### [Work to be completed]
Copy the records below without altering a single word.
#### The data ####
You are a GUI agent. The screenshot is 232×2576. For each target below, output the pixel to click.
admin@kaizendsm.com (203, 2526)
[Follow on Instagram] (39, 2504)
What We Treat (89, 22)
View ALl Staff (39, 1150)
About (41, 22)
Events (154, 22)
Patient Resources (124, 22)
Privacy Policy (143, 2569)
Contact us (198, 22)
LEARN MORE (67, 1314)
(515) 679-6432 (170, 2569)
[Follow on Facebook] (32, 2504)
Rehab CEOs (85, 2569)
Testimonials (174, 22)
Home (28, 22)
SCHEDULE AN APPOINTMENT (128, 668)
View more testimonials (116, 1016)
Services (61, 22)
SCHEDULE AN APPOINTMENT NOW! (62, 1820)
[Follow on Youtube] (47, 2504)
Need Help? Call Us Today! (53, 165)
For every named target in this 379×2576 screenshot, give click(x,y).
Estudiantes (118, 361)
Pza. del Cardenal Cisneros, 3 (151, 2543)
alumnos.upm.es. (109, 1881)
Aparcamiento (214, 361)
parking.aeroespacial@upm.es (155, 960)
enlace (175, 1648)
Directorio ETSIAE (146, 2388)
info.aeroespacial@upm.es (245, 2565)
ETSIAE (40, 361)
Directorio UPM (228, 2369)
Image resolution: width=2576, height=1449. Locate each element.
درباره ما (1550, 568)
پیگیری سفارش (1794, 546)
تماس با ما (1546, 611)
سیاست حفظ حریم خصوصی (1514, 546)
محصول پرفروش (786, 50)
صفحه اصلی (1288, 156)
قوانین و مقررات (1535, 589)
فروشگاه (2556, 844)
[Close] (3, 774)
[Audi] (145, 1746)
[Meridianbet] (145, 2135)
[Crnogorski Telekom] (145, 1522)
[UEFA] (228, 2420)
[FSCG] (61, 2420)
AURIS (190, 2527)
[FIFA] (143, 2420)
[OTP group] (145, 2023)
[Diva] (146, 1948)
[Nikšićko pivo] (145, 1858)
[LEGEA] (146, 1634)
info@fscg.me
####
### [Response area]
You are a GUI agent. The screenshot is 232×2576. For each target below, output the pixel to click.
admin@kaizendsm.com (203, 2526)
[Follow on Instagram] (39, 2504)
What We Treat (89, 22)
View ALl Staff (39, 1150)
About (41, 22)
Events (154, 22)
Patient Resources (124, 22)
Privacy Policy (143, 2569)
Contact us (198, 22)
LEARN MORE (67, 1314)
(515) 679-6432 (170, 2569)
[Follow on Facebook] (32, 2504)
Rehab CEOs (85, 2569)
Testimonials (174, 22)
Home (28, 22)
SCHEDULE AN APPOINTMENT (128, 668)
View more testimonials (116, 1016)
Services (61, 22)
SCHEDULE AN APPOINTMENT NOW! (62, 1820)
[Follow on Youtube] (47, 2504)
Need Help? Call Us Today! (53, 165)
For every named target in this 379×2576 screenshot, give click(x,y).
Estudiantes (118, 361)
Pza. del Cardenal Cisneros, 3 (151, 2543)
alumnos.upm.es. (109, 1881)
Aparcamiento (214, 361)
parking.aeroespacial@upm.es (155, 960)
enlace (175, 1648)
Directorio ETSIAE (146, 2388)
info.aeroespacial@upm.es (245, 2565)
ETSIAE (40, 361)
Directorio UPM (228, 2369)
Image resolution: width=2576, height=1449. Locate each element.
درباره ما (1550, 568)
پیگیری سفارش (1794, 546)
تماس با ما (1546, 611)
سیاست حفظ حریم خصوصی (1514, 546)
محصول پرفروش (786, 50)
صفحه اصلی (1288, 156)
قوانین و مقررات (1535, 589)
فروشگاه (2556, 844)
[Close] (3, 774)
[Audi] (145, 1746)
[Meridianbet] (145, 2135)
[Crnogorski Telekom] (145, 1522)
[UEFA] (228, 2420)
[FSCG] (61, 2420)
AURIS (190, 2527)
[FIFA] (143, 2420)
[OTP group] (145, 2023)
[Diva] (146, 1948)
[Nikšićko pivo] (145, 1858)
[LEGEA] (146, 1634)
info@fscg.me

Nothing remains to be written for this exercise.